Empatia, um sistema neural socialmente organizado, nos permite compartilhar os sentimentos dos outros, para imitar sem consciência, e formar a base de nossos relacionamentos e de nosso aprendizado social. Existem poucos estudos sobre empatia em pessoas com transtornos do humor. Em alguns deles a empatia parece estar aumentada durante episódios ou manifestação de sintomas depressivos.
Um estudo de 2012 comparou a empatia entre pacientes com transtorno bipolar, esquizofrenia e depressão. Os achados mais importantes foram que os pacientes esquizofrênicos apresentaram a empatia bastante prejudicada, seguido pelos pacientes bipolares, devido aos sintomas maníacos, enquanto os pacientes depressivos tiveram uma performance similar aos controles.
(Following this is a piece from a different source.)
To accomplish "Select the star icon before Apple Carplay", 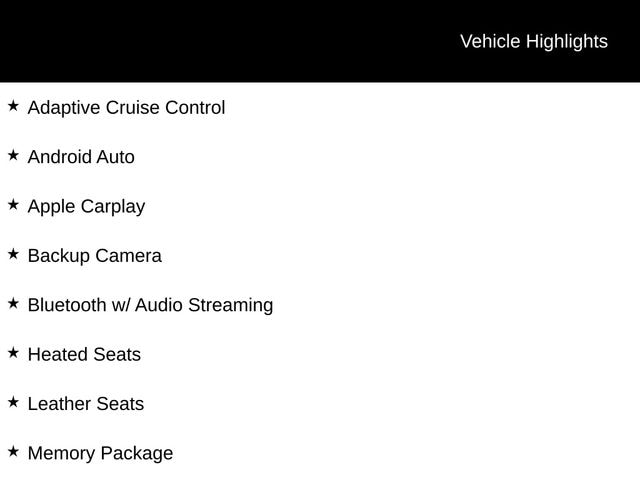I will tap(13, 204).
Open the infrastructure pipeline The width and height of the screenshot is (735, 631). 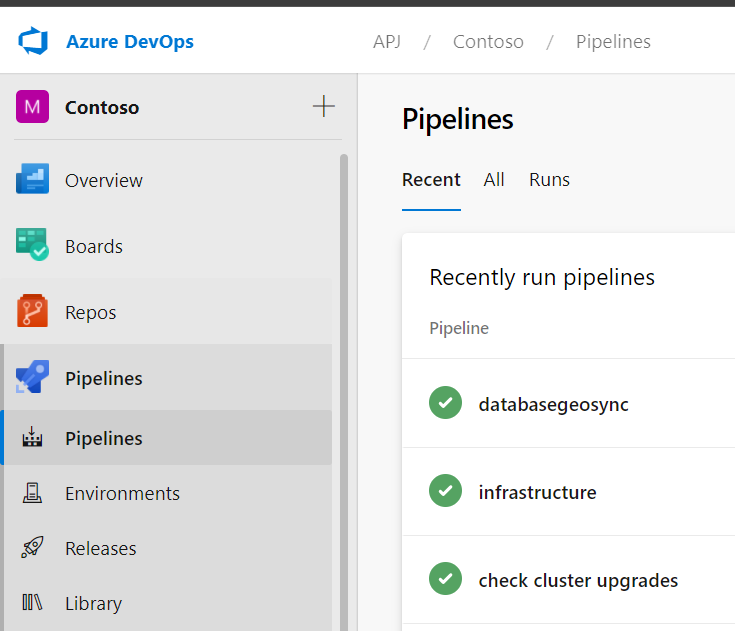(x=537, y=492)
Bons líderes, na maioria das vezes, precisam ser as pessoas adequadas em momentos ideais. Para o momento no qual estamos passando precisamos de líderes empáticos, com bom julgamento, mas nem sempre eles serão os melhores líderes em momentos em que não exista uma crise desta importância. Possivelmente um bom líder, em momentos de crise, é aquele que consegue equilibrar sintomas leves de mania com sintomas leves de depressão.